** begin Selected text **

The pending AMD ARM processors, which will be under the AMD Opteron A1100 Series (or "A-series") nameplate, will be manufactured using 28-nanometer fabrication technology.
The company will start sending samples of the new CPUs, code-named "Seattle," to partners in March or April, as well as development kits for the processor, including a motherboard and set of development software. "These will allow you to begin exploring your software on a server-caliber ARM processor," Feldman said.
It is also contributing to OCP a server design that can be used to build A-series systems. It will use OCP's common slot motherboard architecture called "Group Hug."
Based on the ARM Cortex A57 core design, the AMD Opteron A1100 Series processors will come in either four- or eight-core configurations, with 64GB DRAM. They will have up to 4MB of shared L2 and 8MB of shared L3 cache, and configurable dual DDR3 or DDR4 memory channels with error correcting code that can run up to 1,866 MT (million transfers) per second.
The processors will be built on a SoC (system-on-a-chip) design and will feature eight lanes of PCI-Express Generation 3 I/O, eight Serial ATA 3 ports and two 10 Gigabit Ethernet ports. They will also have encryption/decryption and data compression co-processors, and up to four SODIMM, UDIMM, or RDIMM memory modules.

** end Selected text **

» What to work on
Continue the passage above on AMD's Opteron A1100 Series ARM processors, beginning after its final sentence.

** begin Stored records **

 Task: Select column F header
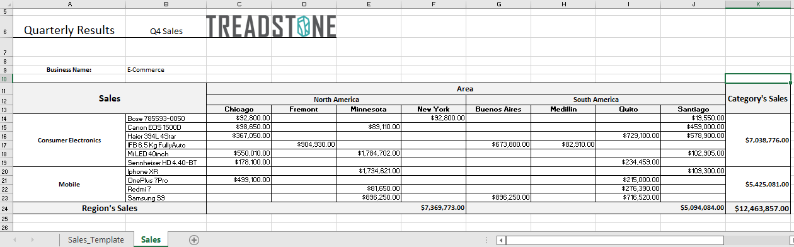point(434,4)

** end Stored records **
** begin Stored records **

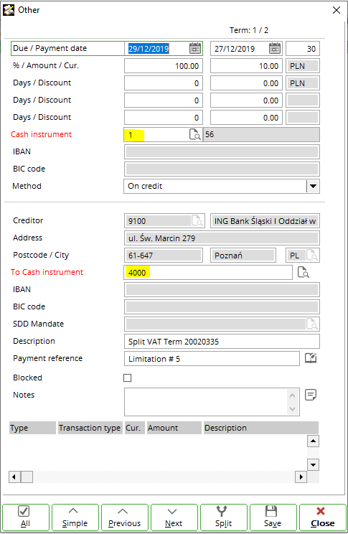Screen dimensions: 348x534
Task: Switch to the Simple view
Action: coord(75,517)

** end Stored records **

» Response below
The AMD Opteron A-Series development kit is in effect a sample bare-bones computer running on the ARM processor. It includes a Micro-ATX-sized motherboard, four DIMM slots that can hold up to 128GB of DDR3 DRAM, PCI Express connectors configurable as a single x8 or dual x4 ports, and eight Serial-ATA connectors.
On the software side, the development kits will have a Fedora ARM Linux distribution, with device drivers and commonly used Web tier applications such as the Apache Web server, MySQL database engine, and the PHP, Java 7 and Java 8 programming languages. It also includes the standard Linux GNU tool chain for developing applications. It is booted through a standard UEFI (Unified Extensible Firmware Interface) secure boot environment.
AMD sees a fit for the new line of processors in servers that run Web applications and data center storage systems.